Stored entries

■ ■ ■

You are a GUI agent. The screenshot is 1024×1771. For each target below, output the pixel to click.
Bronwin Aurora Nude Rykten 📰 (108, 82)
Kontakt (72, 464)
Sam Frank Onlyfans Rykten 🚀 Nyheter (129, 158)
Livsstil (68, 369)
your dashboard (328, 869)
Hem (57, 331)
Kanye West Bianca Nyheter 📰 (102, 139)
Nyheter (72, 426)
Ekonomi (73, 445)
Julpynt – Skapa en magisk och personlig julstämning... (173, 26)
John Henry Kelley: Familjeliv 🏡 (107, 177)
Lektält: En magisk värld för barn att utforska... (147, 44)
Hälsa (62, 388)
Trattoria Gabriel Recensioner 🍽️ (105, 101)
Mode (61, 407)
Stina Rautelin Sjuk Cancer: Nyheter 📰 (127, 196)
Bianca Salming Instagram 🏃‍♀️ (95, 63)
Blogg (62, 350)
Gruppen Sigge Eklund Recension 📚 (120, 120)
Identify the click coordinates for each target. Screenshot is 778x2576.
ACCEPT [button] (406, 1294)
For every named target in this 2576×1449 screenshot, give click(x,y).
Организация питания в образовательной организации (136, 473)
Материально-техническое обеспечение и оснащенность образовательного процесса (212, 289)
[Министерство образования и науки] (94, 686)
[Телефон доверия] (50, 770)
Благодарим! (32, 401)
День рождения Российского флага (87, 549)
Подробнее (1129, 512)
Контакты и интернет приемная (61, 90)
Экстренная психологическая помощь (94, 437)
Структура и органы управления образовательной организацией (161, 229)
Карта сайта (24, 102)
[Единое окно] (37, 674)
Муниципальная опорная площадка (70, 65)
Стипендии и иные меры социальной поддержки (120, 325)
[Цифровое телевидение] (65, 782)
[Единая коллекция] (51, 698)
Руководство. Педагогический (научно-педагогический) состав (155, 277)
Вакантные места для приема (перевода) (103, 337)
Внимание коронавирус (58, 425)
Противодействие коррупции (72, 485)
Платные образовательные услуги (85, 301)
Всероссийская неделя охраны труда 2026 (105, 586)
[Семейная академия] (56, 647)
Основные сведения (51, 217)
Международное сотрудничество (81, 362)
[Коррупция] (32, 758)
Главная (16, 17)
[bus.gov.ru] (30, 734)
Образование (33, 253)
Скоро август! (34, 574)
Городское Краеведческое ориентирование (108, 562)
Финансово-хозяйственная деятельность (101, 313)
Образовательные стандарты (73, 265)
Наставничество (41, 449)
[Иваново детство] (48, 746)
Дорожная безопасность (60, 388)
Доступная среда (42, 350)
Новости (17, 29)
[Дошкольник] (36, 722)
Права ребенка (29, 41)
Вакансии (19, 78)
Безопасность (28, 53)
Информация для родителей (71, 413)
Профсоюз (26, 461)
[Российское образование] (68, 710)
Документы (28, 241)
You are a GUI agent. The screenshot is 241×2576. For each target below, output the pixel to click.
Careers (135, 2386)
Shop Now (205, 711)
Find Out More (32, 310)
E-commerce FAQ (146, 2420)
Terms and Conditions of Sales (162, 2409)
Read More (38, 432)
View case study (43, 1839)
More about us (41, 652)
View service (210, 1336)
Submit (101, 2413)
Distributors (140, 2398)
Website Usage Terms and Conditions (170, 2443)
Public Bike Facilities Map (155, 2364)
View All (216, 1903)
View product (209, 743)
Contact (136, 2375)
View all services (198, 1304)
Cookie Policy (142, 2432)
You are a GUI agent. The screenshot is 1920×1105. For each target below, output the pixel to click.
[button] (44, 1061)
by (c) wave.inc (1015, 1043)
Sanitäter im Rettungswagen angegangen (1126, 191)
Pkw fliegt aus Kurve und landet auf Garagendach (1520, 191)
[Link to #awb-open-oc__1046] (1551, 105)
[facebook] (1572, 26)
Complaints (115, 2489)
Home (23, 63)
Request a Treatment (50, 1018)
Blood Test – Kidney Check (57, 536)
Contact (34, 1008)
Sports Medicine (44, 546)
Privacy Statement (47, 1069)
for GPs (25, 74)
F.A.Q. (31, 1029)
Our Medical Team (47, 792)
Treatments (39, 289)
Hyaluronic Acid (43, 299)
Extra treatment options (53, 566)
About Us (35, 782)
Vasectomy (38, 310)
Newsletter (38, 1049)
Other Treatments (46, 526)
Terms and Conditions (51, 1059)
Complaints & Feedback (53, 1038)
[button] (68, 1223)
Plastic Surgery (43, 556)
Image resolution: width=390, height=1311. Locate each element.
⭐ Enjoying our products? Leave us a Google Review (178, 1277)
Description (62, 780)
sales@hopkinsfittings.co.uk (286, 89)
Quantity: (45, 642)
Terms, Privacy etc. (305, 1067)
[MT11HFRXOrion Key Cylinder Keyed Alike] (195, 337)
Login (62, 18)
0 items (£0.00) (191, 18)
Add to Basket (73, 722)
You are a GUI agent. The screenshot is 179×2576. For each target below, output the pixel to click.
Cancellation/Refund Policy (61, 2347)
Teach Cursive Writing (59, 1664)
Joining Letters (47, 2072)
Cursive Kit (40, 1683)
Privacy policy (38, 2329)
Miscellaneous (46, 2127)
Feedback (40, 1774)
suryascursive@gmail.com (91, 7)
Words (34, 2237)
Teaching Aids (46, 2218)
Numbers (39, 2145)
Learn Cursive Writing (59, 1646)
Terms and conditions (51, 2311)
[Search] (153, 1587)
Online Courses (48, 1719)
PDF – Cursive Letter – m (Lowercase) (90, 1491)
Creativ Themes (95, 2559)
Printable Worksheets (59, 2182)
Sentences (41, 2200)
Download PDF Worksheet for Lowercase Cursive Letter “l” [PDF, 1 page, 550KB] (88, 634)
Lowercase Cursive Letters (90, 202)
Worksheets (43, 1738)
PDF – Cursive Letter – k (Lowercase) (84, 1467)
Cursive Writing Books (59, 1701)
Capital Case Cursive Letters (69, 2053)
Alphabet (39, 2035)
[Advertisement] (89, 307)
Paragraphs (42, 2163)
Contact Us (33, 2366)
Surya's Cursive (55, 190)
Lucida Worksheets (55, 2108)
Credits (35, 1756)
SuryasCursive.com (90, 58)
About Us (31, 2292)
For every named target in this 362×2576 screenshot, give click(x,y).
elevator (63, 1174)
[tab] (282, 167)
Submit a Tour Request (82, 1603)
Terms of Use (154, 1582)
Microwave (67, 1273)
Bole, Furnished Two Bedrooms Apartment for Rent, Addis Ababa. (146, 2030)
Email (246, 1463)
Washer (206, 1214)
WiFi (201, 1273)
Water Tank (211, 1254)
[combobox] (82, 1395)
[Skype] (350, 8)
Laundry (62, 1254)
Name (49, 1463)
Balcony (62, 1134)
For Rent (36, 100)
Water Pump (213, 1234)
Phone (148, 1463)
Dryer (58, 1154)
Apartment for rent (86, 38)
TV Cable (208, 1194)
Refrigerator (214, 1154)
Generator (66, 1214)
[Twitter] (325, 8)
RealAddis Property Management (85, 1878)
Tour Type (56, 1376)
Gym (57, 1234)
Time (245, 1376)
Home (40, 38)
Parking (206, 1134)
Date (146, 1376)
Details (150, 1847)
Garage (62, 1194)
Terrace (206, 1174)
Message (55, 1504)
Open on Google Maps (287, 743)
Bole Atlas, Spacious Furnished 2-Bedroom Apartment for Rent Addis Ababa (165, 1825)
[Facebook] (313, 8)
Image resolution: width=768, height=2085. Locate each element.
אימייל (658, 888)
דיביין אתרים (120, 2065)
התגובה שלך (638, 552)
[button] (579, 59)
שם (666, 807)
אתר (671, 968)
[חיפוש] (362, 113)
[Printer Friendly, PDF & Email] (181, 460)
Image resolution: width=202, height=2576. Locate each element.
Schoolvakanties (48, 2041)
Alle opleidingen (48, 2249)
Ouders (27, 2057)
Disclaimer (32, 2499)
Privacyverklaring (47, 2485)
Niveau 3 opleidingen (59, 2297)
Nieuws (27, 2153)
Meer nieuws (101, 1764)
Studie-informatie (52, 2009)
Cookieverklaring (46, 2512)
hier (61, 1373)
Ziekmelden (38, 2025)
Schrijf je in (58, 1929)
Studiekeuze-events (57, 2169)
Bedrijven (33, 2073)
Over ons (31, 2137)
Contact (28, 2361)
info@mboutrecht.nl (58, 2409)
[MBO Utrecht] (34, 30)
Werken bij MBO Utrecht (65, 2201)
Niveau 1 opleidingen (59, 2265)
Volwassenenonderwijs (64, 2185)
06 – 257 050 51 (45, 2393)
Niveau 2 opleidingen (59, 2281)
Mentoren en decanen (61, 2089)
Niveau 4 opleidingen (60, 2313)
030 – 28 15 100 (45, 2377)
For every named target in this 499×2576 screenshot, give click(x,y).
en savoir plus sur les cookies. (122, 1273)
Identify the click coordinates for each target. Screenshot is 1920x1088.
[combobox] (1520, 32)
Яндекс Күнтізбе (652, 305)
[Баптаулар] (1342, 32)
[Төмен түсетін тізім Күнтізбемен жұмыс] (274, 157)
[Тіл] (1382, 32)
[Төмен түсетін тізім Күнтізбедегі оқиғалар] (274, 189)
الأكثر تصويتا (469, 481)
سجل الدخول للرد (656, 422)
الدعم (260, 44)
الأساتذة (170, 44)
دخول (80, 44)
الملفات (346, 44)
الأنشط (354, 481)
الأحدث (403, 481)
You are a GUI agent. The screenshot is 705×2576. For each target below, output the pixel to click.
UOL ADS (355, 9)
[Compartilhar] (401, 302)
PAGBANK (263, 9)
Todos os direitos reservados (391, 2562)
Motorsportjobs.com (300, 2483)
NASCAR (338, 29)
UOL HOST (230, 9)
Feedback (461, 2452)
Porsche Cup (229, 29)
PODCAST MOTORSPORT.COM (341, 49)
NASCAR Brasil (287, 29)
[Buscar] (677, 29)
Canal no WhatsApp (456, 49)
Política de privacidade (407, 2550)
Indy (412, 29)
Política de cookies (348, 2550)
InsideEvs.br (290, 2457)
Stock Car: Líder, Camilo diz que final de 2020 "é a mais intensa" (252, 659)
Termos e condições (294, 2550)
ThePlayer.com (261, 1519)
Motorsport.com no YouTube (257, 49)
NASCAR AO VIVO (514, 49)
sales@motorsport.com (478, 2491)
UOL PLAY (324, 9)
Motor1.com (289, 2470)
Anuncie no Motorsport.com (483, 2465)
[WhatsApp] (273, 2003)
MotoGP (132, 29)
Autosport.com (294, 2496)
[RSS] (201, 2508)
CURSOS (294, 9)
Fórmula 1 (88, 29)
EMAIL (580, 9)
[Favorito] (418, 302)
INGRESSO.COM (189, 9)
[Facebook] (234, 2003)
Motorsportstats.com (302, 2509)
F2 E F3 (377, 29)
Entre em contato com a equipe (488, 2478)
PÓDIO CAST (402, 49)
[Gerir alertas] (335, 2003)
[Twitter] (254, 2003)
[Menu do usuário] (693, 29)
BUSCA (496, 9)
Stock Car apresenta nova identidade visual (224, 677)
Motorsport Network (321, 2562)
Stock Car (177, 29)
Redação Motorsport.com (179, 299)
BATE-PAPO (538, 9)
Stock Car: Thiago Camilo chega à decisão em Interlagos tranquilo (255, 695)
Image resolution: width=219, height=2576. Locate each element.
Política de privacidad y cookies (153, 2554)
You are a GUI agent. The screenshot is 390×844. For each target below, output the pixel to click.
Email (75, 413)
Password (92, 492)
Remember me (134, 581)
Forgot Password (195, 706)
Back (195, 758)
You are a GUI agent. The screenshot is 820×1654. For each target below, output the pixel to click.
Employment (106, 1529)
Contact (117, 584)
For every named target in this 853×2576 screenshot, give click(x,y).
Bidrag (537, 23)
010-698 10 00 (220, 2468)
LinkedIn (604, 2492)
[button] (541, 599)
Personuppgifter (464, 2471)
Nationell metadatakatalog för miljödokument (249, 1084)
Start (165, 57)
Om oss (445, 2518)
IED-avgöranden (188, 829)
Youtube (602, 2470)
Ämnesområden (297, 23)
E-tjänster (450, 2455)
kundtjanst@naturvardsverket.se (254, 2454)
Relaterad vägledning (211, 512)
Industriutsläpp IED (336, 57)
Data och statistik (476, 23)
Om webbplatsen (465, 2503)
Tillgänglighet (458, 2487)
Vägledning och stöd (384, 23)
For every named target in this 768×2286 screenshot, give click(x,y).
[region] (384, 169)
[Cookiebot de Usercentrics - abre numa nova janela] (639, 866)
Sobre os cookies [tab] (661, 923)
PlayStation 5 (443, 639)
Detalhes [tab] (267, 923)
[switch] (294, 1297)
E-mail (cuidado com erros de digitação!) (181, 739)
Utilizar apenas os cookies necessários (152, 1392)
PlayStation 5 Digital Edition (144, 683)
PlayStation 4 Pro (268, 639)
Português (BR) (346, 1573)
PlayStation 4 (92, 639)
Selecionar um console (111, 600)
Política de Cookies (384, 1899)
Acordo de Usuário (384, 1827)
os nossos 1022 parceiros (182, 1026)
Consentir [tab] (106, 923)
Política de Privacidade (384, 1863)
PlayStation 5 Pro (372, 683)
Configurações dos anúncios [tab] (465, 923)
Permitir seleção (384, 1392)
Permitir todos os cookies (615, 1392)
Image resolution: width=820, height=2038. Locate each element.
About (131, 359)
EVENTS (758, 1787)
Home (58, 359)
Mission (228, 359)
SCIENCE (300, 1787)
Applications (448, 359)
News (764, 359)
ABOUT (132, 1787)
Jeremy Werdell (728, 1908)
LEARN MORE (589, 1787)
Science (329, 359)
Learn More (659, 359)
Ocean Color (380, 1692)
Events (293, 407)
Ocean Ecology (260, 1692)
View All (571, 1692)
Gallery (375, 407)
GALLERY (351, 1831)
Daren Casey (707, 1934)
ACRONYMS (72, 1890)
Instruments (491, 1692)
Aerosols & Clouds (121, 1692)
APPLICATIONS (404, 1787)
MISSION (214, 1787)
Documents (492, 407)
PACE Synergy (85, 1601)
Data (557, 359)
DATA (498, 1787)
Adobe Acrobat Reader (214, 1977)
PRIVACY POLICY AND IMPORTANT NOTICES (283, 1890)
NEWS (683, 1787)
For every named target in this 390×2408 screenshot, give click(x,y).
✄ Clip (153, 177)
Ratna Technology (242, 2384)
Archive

■ ■ ■

ASSIGNED TASK:
Find the lines in the records that include the string "Ababa", and reply with how many there are, nothing more.

ANSWER TO THIS TASK:
2